Let $M^2 \subset \mathbb{R}^3$ be a manifold (surface, in this case), with regular boundary $\partial M$, such that $0 \notin \partial M$. In Do Carmo's book "Differential Forms and Applications", chapter $4$, question $3b$, he defines the solid angle under which $M^2$ is seen from $0$ as
\begin{align} \Omega = \int_{M^2}\omega, \end{align}
where \begin{align} \omega = \frac{x dy \wedge dz + y dz \wedge dx + z dx \wedge dy}{(x^2 + y^2 + z^2)^{\frac{3}{2}}}. \end{align} In the previous question, I've showed that if we restric the domain of $\omega$ to $M^2$, one can obtain: \begin{align} \left. \omega \right|_{M^2} = \frac{\cos \theta}{r^2} \sigma, \end{align} where $\sigma$ is the area element of $M^2$, $r$ is the distance from $0$ to a point $p \in M^2$ and $\theta$ is the positive angle from $O_p$ to the unit positive normal $N$ to $M^2$ at p.

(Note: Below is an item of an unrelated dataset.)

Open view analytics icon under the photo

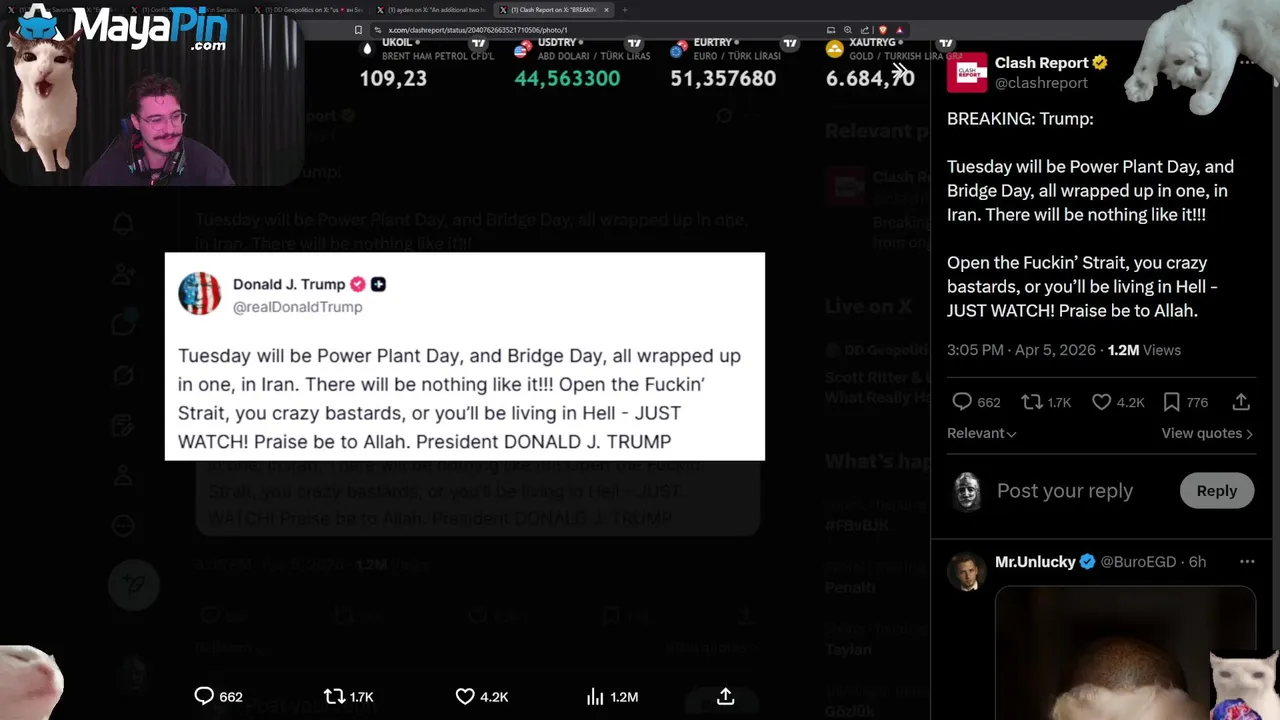[x=596, y=696]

The real question comes now: If $0 \notin M^2$, then of course $d\omega = 0$ (one can just do a calculation on the first way we describe $\omega$). Then, the book says that we can use this and Stokes Theorem to show that, in this case, $\Omega = 0$. But, the Stokes theorem states that, in this case, $$ \Omega = \int_{M^2} \omega = \int_{\partial M} \alpha, \ \text{where} \ d \alpha = \omega. $$ But how does this concludes that $\Omega = 0$? And we know that, locally, there is a $\alpha$, but as $M^2$ is not (necessarily) contractible, we can't apply the Poincaré's Lema.
The other problem is: If $0 \notin M^2$, then $\Omega = 4 \pi$. This looks suspiciously silly, because this is the surface area of the unit sphere. But when we write $$ \int_{M^2} \frac{\cos \theta}{r^2} \sigma, $$ how am I able to calculate this? Do we need to integrate on $S^2$? Is this notation this bad or I am making a huge deal of small things? How to properly calculate all of this things? I know, those are a lot of questions, sorry about that. Thanks in advance for any help!

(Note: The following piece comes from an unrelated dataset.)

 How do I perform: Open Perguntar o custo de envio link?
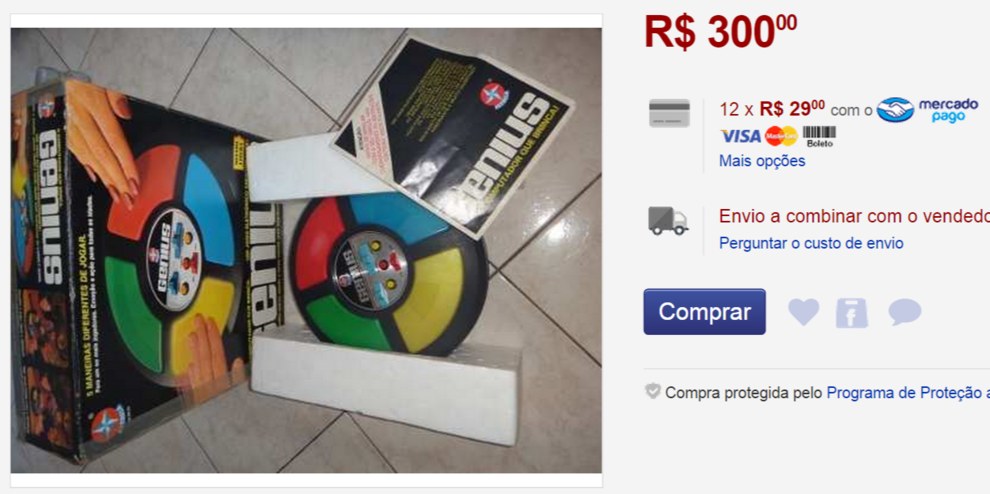[811, 243]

The problem is Do Carmo has "swapped" his notation in the middle of the problem, and you haven't noticed this (not really your fault, I don't like his notation either). If you look at the problem again, for part (b) he says $M$ is a bounded region wit regular boundary $\partial M$. This means $M$ is a compact smooth $3$-dimensional manifold with boundary in $\Bbb{R}^3$ (think for example of a solid ellipsoid, and $\partial M$ is like the boundary elliptical surface). The problem is thus the following:
In the case where $0\notin M$, it means $M\subset \Bbb{R}^3\setminus \{0\}$, so by Stokes theorem, \begin{align} \int_{\partial M}\omega&=\int_Md\omega =\int_M0=0. \end{align} Again, note that we were able to invoke Stokes theorem since the manifold $M$ lies in $\Bbb{R}^3\setminus\{0\}$, where the 2-form $\omega$ is defined.

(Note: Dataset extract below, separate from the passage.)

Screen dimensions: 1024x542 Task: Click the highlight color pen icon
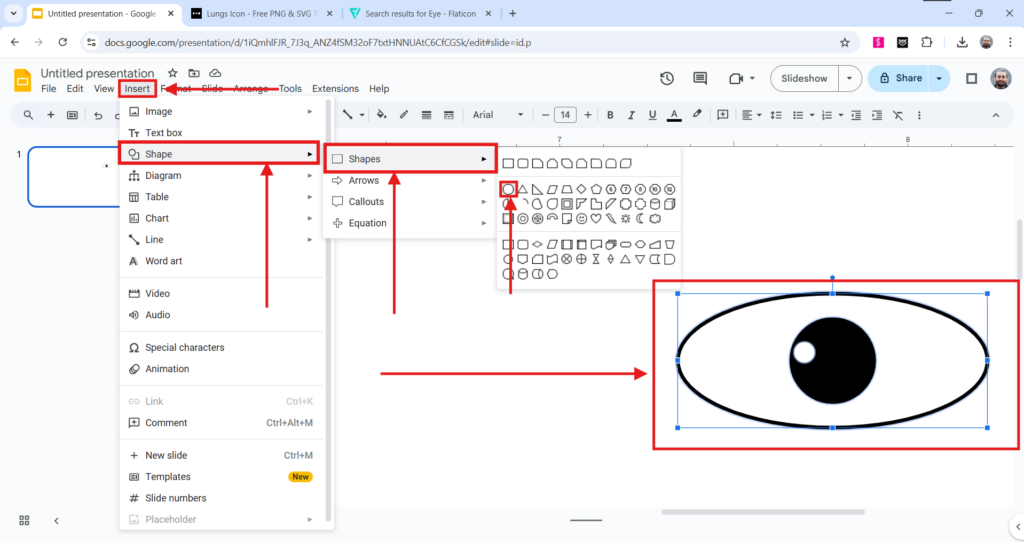pyautogui.click(x=697, y=115)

For the second case, you should justify why for sufficiently small $\epsilon>0$, \begin{align} \int_{\partial M}\omega&=\int_{S_{\epsilon}}\omega = \int_{S_1}\omega=4\pi \end{align} (here $S_{\epsilon}$ is the sphere of radius $\epsilon$ centered at the origin). In other words, you have to justify why $d\omega=0$ implies that we can deform the surface of integration from $\partial M$ to $S_{\epsilon}$, and then to $S_1$ (where the integral is "obviously" equal to $4\pi$). I won't write the details here, but for the intuition in one dimension lower, see the pictures I drew in this answer (and be careful with orientations).